7:00 pm, Wednesday, February 2, 2005
Umble Center

Shay Banks-Young & Julia Jefferson: Descendants of President Thomas Jefferson & Sally Hemings, his slave

Free and open to the public.

When genetic testing completed in 1998 suggested that Thomas Jefferson, third president of the United States, bore children with Sally Hemings, one of his slaves, it did not shock Julia Jefferson and Shay Banks-Young who have always believed their great-great-grandfathers were sons of Jefferson and Hemings.

Banks-Young, who is black, is the great-great-great granddaughter of Madison Hemings and grew up in the ghetto. Her new found cousin Jefferson, who is white, is the great-great-great granddaughter of Eston Hemings and grew up in a privileged, white middle-class home.
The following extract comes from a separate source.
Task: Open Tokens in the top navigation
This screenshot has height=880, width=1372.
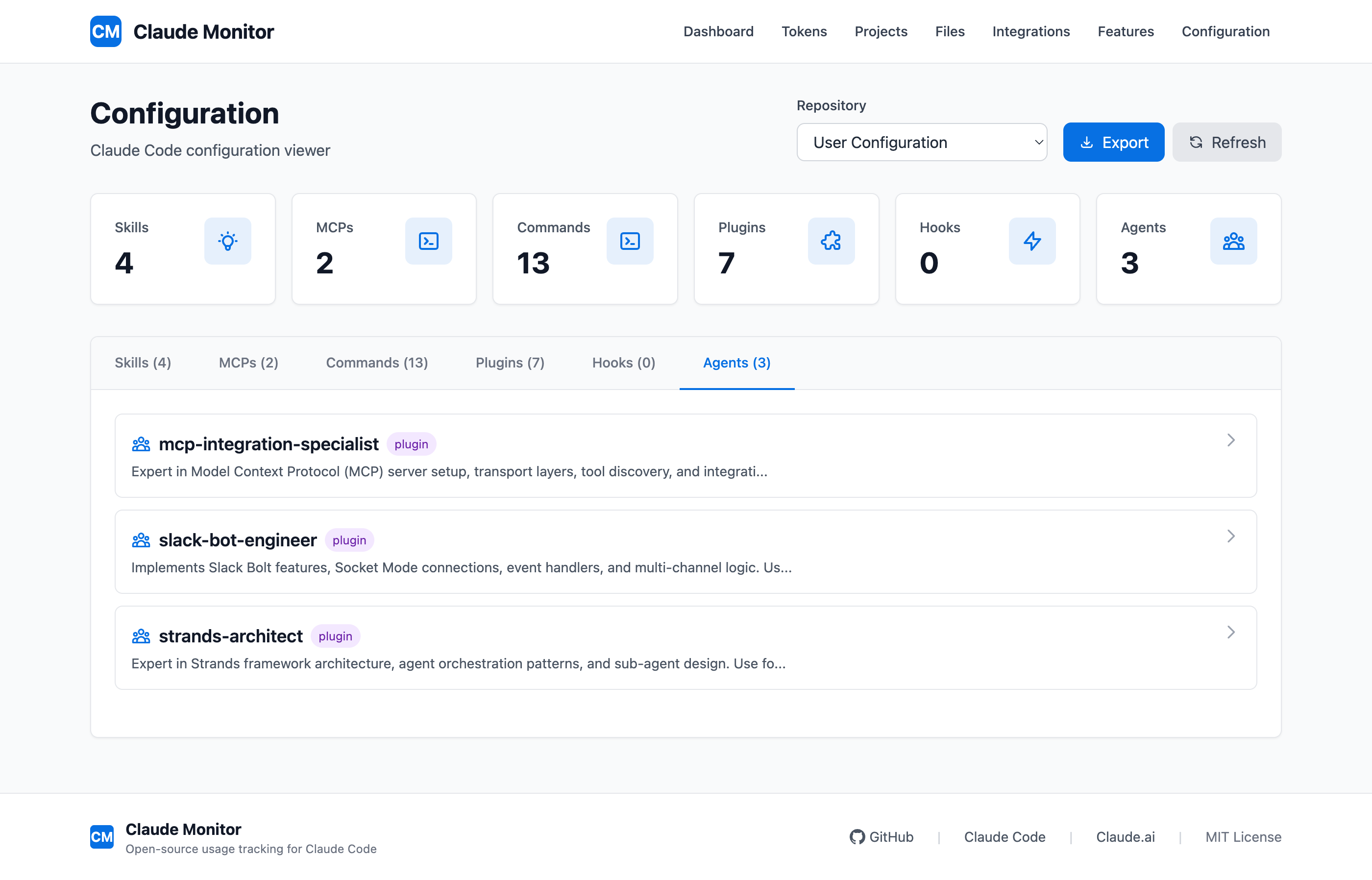Action: tap(804, 31)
In this unique presentation, the audience will have the opportunity to listen in on their conversation and hear these women talk about the differences and similarities they share. The two women desire audience participation for an interactive program. They hope their story will bring about more honest and open dialogue about these important race issues.

The controversy over this relationship between President Jefferson and Sally Hemings, which seems to have lasted 38 years, leaves many questions about race relations in the United States. Some historians, and some members of Jeffersons family, still discredit the claim of Jefferson and Hemings relations.
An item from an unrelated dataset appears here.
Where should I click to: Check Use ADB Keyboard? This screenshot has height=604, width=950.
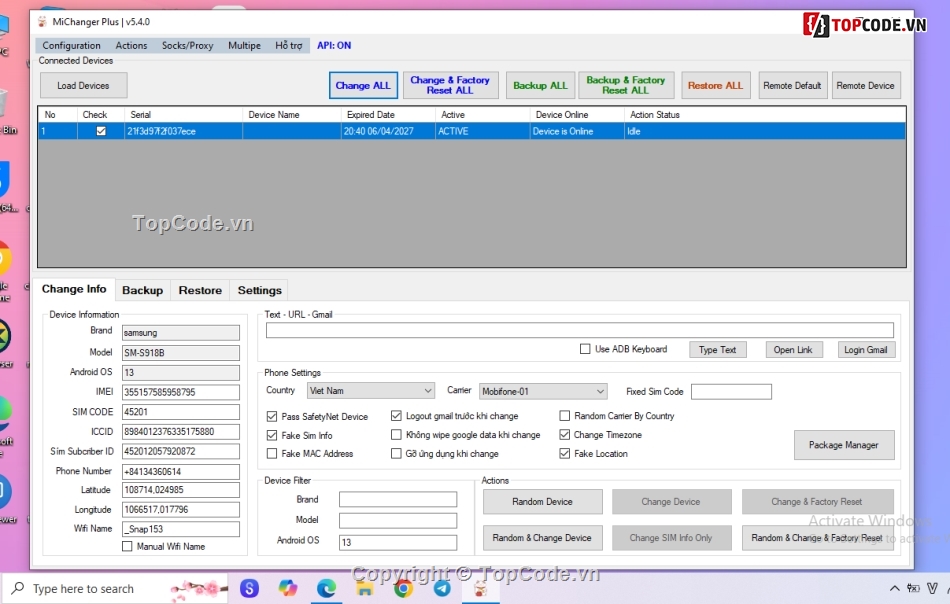coord(585,349)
Jefferson is a former educator turned businesswoman and Banks-Young is currently a preventive health trainer and poet who has hosted her own public affairs talk show.

Together and individually, Banks-Young and Jefferson have appeared on The Oprah Winfrey Show, BET Tonight with Tavis Smiley and Sally Jesse Raphael. They have also been interviewed by Time, U.S. News & World Report and People.
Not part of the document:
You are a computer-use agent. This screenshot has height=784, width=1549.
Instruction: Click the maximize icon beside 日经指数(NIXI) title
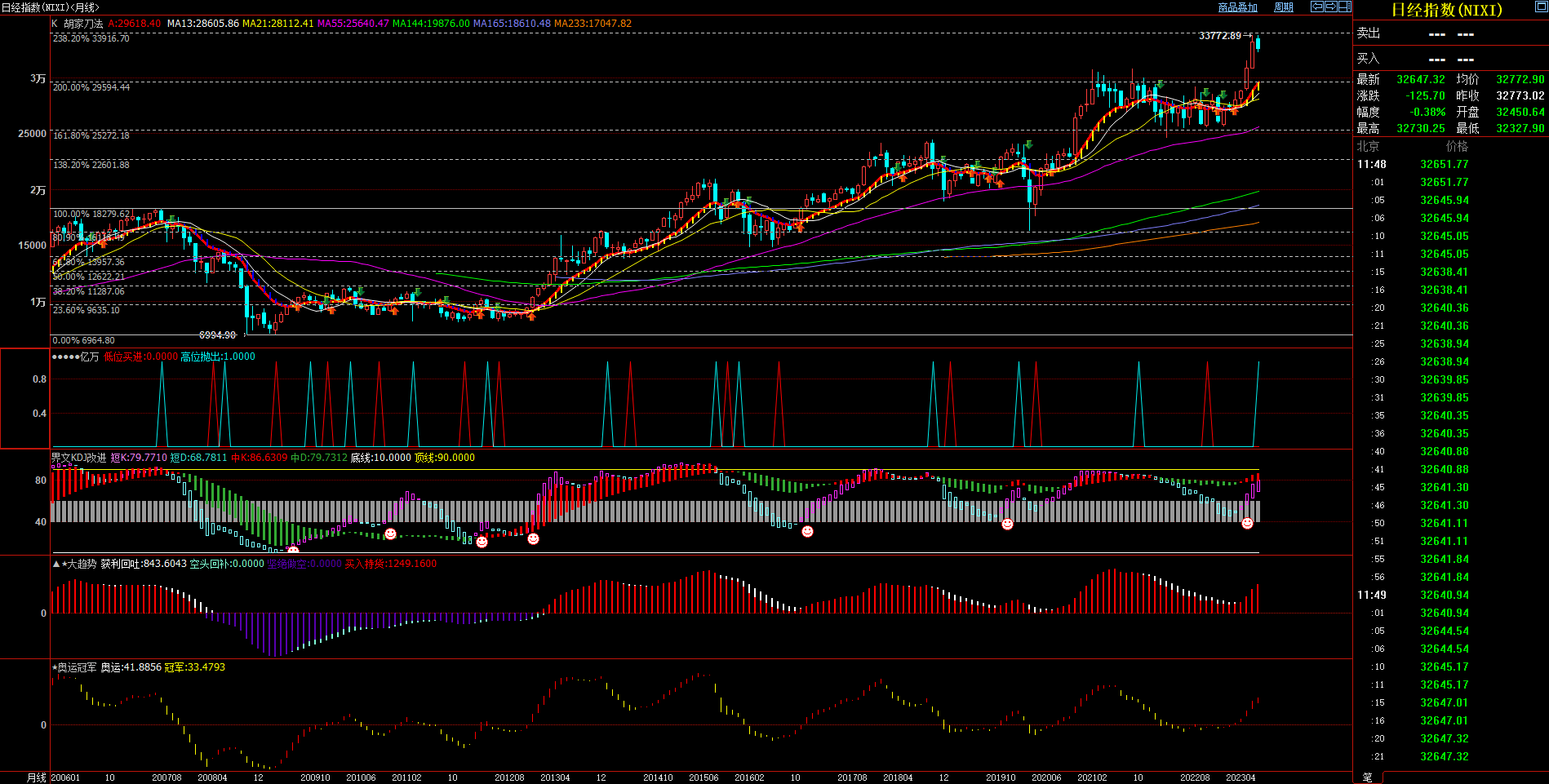[1541, 7]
Jefferson said of Banks-Young, She had to fight to get where she is. The two of us bonded and it isnt about color; it is about family. We met on the Oprah show and we became immediate, firm fast friends. Thirty of us met after Oprah and we could recognize family traits across the races.

Anne Gordon-Reed, author of Thomas Jefferson and Sally Hemings: An American Controversy, said on The NewsHour with Jim Leher, The thing this shows very clearly is that were not two separate people, black and white; we are a people who share a common culture, a common land, and it turns out a common bloodline, and this is something we havent wanted to deal with openly.

The event is sponsored by the Plowshares Peace Studies Project, a collaboration of Goshen, Manchester and Earlham colleges that strives to connect communities and educational institutions with imaginative ways to address the problems of violence and related challenges that confront America and the world today.